* _Action item_:
Your response should be the complete data, transcribed exactly.

* _Data_:
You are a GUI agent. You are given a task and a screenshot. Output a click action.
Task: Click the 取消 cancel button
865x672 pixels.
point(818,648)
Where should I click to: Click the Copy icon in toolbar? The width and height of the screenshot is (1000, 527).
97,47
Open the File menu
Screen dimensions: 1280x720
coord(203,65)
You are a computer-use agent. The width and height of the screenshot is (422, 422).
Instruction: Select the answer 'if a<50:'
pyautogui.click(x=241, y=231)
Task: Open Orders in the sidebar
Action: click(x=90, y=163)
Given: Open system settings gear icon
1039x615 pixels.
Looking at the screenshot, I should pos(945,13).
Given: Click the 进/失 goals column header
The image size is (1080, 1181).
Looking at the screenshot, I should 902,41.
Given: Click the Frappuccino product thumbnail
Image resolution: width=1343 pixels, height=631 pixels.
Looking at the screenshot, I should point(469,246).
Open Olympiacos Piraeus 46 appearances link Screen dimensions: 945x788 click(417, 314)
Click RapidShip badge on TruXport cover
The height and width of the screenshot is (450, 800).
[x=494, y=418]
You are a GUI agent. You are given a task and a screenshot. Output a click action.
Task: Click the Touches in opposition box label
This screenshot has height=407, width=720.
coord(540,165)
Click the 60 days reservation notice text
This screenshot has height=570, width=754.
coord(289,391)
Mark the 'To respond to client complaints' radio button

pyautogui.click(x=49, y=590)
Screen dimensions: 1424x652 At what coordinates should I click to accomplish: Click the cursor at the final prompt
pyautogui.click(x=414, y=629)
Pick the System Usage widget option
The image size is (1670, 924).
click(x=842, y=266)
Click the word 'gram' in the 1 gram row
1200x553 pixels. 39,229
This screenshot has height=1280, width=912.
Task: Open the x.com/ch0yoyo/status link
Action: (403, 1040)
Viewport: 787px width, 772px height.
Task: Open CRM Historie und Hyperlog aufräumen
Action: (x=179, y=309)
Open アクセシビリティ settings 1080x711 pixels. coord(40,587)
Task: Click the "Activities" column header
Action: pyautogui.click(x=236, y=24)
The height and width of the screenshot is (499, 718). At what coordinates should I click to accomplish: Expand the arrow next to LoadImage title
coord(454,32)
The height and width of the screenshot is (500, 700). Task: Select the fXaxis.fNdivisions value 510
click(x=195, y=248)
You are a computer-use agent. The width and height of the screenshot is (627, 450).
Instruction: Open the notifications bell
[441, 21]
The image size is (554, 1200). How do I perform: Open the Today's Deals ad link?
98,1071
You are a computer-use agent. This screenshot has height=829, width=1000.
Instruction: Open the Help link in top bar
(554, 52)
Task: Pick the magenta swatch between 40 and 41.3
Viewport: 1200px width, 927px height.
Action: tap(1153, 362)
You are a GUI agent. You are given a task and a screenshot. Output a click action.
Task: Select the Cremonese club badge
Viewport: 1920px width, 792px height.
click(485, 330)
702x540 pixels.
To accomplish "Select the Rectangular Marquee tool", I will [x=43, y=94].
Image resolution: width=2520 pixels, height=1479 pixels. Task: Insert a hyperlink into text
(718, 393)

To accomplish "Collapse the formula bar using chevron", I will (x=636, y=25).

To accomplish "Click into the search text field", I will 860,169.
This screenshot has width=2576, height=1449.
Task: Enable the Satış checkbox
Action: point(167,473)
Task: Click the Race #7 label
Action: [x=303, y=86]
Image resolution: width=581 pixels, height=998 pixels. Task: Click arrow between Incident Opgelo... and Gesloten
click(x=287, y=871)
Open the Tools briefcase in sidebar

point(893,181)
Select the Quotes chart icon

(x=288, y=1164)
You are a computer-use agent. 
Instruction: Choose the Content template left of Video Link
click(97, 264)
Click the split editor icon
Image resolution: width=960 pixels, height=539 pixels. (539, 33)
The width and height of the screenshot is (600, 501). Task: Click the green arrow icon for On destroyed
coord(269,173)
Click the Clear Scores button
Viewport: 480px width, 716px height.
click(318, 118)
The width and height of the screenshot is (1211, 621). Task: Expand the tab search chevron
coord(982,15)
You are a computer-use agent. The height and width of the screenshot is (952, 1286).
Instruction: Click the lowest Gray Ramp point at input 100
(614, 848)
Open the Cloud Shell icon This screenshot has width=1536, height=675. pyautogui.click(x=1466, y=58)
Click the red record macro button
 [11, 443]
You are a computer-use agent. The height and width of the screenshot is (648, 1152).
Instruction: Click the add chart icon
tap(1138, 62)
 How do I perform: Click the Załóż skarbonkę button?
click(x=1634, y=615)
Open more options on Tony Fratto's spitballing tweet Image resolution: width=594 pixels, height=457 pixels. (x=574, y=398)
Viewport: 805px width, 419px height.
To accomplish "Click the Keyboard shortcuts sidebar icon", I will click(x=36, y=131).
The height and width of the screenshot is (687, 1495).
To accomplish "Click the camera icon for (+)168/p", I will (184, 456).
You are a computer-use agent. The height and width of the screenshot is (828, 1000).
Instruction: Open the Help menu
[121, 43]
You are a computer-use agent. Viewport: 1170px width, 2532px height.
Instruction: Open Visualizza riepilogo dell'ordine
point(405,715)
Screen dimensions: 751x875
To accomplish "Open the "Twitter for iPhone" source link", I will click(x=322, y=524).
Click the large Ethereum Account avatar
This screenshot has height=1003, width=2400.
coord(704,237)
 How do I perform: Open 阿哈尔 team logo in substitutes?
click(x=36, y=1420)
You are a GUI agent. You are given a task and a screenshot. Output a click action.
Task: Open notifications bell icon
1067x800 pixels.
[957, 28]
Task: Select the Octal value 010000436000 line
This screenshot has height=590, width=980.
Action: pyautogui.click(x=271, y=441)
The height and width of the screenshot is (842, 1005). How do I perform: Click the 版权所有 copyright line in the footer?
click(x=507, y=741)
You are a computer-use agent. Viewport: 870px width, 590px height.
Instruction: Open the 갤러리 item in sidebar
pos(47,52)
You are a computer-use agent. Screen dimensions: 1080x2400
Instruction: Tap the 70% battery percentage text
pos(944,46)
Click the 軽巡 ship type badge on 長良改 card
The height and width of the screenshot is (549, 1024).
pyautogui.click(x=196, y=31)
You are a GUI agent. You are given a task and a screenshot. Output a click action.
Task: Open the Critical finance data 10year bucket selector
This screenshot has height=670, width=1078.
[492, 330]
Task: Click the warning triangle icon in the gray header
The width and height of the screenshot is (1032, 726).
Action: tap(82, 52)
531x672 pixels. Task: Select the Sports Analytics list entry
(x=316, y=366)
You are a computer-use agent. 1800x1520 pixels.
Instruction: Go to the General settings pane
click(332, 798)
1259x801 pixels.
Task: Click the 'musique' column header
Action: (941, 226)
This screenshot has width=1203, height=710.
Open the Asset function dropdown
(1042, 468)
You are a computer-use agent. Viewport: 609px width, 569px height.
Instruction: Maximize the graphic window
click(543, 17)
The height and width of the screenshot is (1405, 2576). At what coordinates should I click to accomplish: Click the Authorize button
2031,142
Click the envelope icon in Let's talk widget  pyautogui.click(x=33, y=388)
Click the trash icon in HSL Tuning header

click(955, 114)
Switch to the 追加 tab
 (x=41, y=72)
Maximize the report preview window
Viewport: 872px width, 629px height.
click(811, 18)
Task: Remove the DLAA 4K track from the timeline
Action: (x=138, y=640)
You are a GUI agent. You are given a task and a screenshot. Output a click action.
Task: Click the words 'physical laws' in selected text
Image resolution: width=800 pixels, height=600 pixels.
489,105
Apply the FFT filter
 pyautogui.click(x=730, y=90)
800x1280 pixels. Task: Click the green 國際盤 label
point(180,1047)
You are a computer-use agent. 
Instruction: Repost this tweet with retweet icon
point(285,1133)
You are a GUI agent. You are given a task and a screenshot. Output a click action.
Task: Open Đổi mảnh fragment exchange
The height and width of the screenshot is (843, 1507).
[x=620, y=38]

* _Output below_:
You are a GUI agent. You are given a task and a screenshot. Output a click action.
Task: Click the 取消 cancel button
865x672 pixels.
point(818,648)
Where should I click to: Click the Copy icon in toolbar? The width and height of the screenshot is (1000, 527).
97,47
Open the File menu
Screen dimensions: 1280x720
coord(203,65)
You are a computer-use agent. The width and height of the screenshot is (422, 422).
Instruction: Select the answer 'if a<50:'
pyautogui.click(x=241, y=231)
Task: Open Orders in the sidebar
Action: click(x=90, y=163)
Given: Open system settings gear icon
1039x615 pixels.
Looking at the screenshot, I should pos(945,13).
Given: Click the 进/失 goals column header
The image size is (1080, 1181).
Looking at the screenshot, I should 902,41.
Given: Click the Frappuccino product thumbnail
Image resolution: width=1343 pixels, height=631 pixels.
Looking at the screenshot, I should point(469,246).
Open Olympiacos Piraeus 46 appearances link Screen dimensions: 945x788 click(417, 314)
Click RapidShip badge on TruXport cover
The height and width of the screenshot is (450, 800).
[x=494, y=418]
You are a GUI agent. You are given a task and a screenshot. Output a click action.
Task: Click the Touches in opposition box label
This screenshot has height=407, width=720.
coord(540,165)
Click the 60 days reservation notice text
This screenshot has height=570, width=754.
coord(289,391)
Mark the 'To respond to client complaints' radio button

pyautogui.click(x=49, y=590)
Screen dimensions: 1424x652 At what coordinates should I click to accomplish: Click the cursor at the final prompt
pyautogui.click(x=414, y=629)
Pick the System Usage widget option
The image size is (1670, 924).
click(x=842, y=266)
Click the word 'gram' in the 1 gram row
1200x553 pixels. 39,229
This screenshot has height=1280, width=912.
Task: Open the x.com/ch0yoyo/status link
Action: (403, 1040)
Viewport: 787px width, 772px height.
Task: Open CRM Historie und Hyperlog aufräumen
Action: (x=179, y=309)
Open アクセシビリティ settings 1080x711 pixels. coord(40,587)
Task: Click the "Activities" column header
Action: pyautogui.click(x=236, y=24)
The height and width of the screenshot is (499, 718). At what coordinates should I click to accomplish: Expand the arrow next to LoadImage title
coord(454,32)
The height and width of the screenshot is (500, 700). Task: Select the fXaxis.fNdivisions value 510
click(x=195, y=248)
You are a computer-use agent. The width and height of the screenshot is (627, 450).
Instruction: Open the notifications bell
[441, 21]
The image size is (554, 1200). How do I perform: Open the Today's Deals ad link?
98,1071
You are a computer-use agent. This screenshot has height=829, width=1000.
Instruction: Open the Help link in top bar
(554, 52)
Task: Pick the magenta swatch between 40 and 41.3
Viewport: 1200px width, 927px height.
Action: tap(1153, 362)
You are a GUI agent. You are given a task and a screenshot. Output a click action.
Task: Select the Cremonese club badge
Viewport: 1920px width, 792px height.
click(485, 330)
702x540 pixels.
To accomplish "Select the Rectangular Marquee tool", I will [x=43, y=94].
Image resolution: width=2520 pixels, height=1479 pixels. Task: Insert a hyperlink into text
(718, 393)

To accomplish "Collapse the formula bar using chevron", I will (x=636, y=25).

To accomplish "Click into the search text field", I will 860,169.
This screenshot has width=2576, height=1449.
Task: Enable the Satış checkbox
Action: point(167,473)
Task: Click the Race #7 label
Action: [x=303, y=86]
Image resolution: width=581 pixels, height=998 pixels. Task: Click arrow between Incident Opgelo... and Gesloten
click(x=287, y=871)
Open the Tools briefcase in sidebar

point(893,181)
Select the Quotes chart icon

(x=288, y=1164)
You are a computer-use agent. 
Instruction: Choose the Content template left of Video Link
click(97, 264)
Click the split editor icon
Image resolution: width=960 pixels, height=539 pixels. (539, 33)
The width and height of the screenshot is (600, 501). Task: Click the green arrow icon for On destroyed
coord(269,173)
Click the Clear Scores button
Viewport: 480px width, 716px height.
click(318, 118)
The width and height of the screenshot is (1211, 621). Task: Expand the tab search chevron
coord(982,15)
You are a computer-use agent. The height and width of the screenshot is (952, 1286).
Instruction: Click the lowest Gray Ramp point at input 100
(614, 848)
Open the Cloud Shell icon This screenshot has width=1536, height=675. pyautogui.click(x=1466, y=58)
Click the red record macro button
 [11, 443]
You are a computer-use agent. The height and width of the screenshot is (648, 1152).
Instruction: Click the add chart icon
tap(1138, 62)
 How do I perform: Click the Załóż skarbonkę button?
click(x=1634, y=615)
Open more options on Tony Fratto's spitballing tweet Image resolution: width=594 pixels, height=457 pixels. (x=574, y=398)
Viewport: 805px width, 419px height.
To accomplish "Click the Keyboard shortcuts sidebar icon", I will click(x=36, y=131).
The height and width of the screenshot is (687, 1495).
To accomplish "Click the camera icon for (+)168/p", I will (184, 456).
You are a computer-use agent. The height and width of the screenshot is (828, 1000).
Instruction: Open the Help menu
[121, 43]
You are a computer-use agent. Viewport: 1170px width, 2532px height.
Instruction: Open Visualizza riepilogo dell'ordine
point(405,715)
Screen dimensions: 751x875
To accomplish "Open the "Twitter for iPhone" source link", I will click(x=322, y=524).
Click the large Ethereum Account avatar
This screenshot has height=1003, width=2400.
coord(704,237)
 How do I perform: Open 阿哈尔 team logo in substitutes?
click(x=36, y=1420)
You are a GUI agent. You are given a task and a screenshot. Output a click action.
Task: Open notifications bell icon
1067x800 pixels.
[957, 28]
Task: Select the Octal value 010000436000 line
This screenshot has height=590, width=980.
Action: pyautogui.click(x=271, y=441)
The height and width of the screenshot is (842, 1005). How do I perform: Click the 版权所有 copyright line in the footer?
click(x=507, y=741)
You are a computer-use agent. Viewport: 870px width, 590px height.
Instruction: Open the 갤러리 item in sidebar
pos(47,52)
You are a computer-use agent. Screen dimensions: 1080x2400
Instruction: Tap the 70% battery percentage text
pos(944,46)
Click the 軽巡 ship type badge on 長良改 card
The height and width of the screenshot is (549, 1024).
pyautogui.click(x=196, y=31)
You are a GUI agent. You are given a task and a screenshot. Output a click action.
Task: Open the Critical finance data 10year bucket selector
This screenshot has height=670, width=1078.
[492, 330]
Task: Click the warning triangle icon in the gray header
The width and height of the screenshot is (1032, 726).
Action: tap(82, 52)
531x672 pixels. Task: Select the Sports Analytics list entry
(x=316, y=366)
You are a computer-use agent. 1800x1520 pixels.
Instruction: Go to the General settings pane
click(332, 798)
1259x801 pixels.
Task: Click the 'musique' column header
Action: (941, 226)
This screenshot has width=1203, height=710.
Open the Asset function dropdown
(1042, 468)
You are a computer-use agent. Viewport: 609px width, 569px height.
Instruction: Maximize the graphic window
click(543, 17)
The height and width of the screenshot is (1405, 2576). At what coordinates should I click to accomplish: Click the Authorize button
2031,142
Click the envelope icon in Let's talk widget  pyautogui.click(x=33, y=388)
Click the trash icon in HSL Tuning header

click(955, 114)
Switch to the 追加 tab
 (x=41, y=72)
Maximize the report preview window
Viewport: 872px width, 629px height.
click(811, 18)
Task: Remove the DLAA 4K track from the timeline
Action: (x=138, y=640)
You are a GUI agent. You are given a task and a screenshot. Output a click action.
Task: Click the words 'physical laws' in selected text
Image resolution: width=800 pixels, height=600 pixels.
489,105
Apply the FFT filter
 pyautogui.click(x=730, y=90)
800x1280 pixels. Task: Click the green 國際盤 label
point(180,1047)
You are a computer-use agent. 
Instruction: Repost this tweet with retweet icon
point(285,1133)
You are a GUI agent. You are given a task and a screenshot. Output a click action.
Task: Open Đổi mảnh fragment exchange
The height and width of the screenshot is (843, 1507).
[x=620, y=38]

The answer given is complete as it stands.